The Chinese Communist Party (CCP) uses its Central Party School to train the top leaders of its ruling one-party system of government.
In Africa, China is building and using political party schools to export an authoritarian model and ideology on the continent, according to Paul Nantulya, a researcher at the Africa Center for Strategic Studies.
“A ubiquitous Chinese government talking point is the principle of non-interference in other countries,” Nantulya wrote in a July 29 report. “This includes issues of governance where China has long claimed that it does not export its model or encourage foreign nations to emulate its practices.
“Yet, this is rapidly changing in China’s engagements in Africa.”
The CCP spent $40 million in 2022 to build the Mwalimu Julius Nyerere Leadership School in Tanzania, which was the first in Africa to be modeled on China’s Central Party School.

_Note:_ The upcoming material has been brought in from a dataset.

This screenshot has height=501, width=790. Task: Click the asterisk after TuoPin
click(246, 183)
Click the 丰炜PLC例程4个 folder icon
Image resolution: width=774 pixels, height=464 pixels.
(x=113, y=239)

The Nyerere School trains ruling party members from the Former Liberation Movements of Southern Africa coalition: Angola, Mozambique, Namibia, South Africa, Tanzania and Zimbabwe.
In 2023, the CCP renovated the Herbert Chitepo School of Ideology in Zimbabwe, the political training school of the ruling Zimbabwe African National Union-Patriotic Front.
The latest African political party to benefit from Chinese soft power is Kenya’s United Democratic Alliance, which sent officials to Beijing in May and reached an agreement with the CCP to build a leadership school in Nairobi.
Building more schools could be on the horizon.
“China’s rekindled interest in African party schools is also something of a marketing endeavor,” Nantulya wrote. “After the Nyerere and Chitepo schools opened, many approached the CCP to build their schools and enhance their party building, including Burundi, the Republic of the Congo, Equatorial Guinea, Morocco and Uganda.”
Lina Benabdallah, an associate professor in the politics and international affairs department at Wake Forest University in the United States, said China’s goal is to develop leaders who subscribe to the CCP’s ideology.
“These leadership schools also create an opportunity for the Chinese governance model to become more influential abroad by helping develop curricula, train staff and so on,” she told the South China Morning Post for an August article.
Nantulya warns that China’s party and governance training has the potential to entrench single, dominant party models in Africa. But he also sees a continent full of people who reject authoritarianism.
“Despite its economic growth, China’s political model has not been something to which many African citizens aspire,” he wrote. “Nearly 80% reject one-party rule.”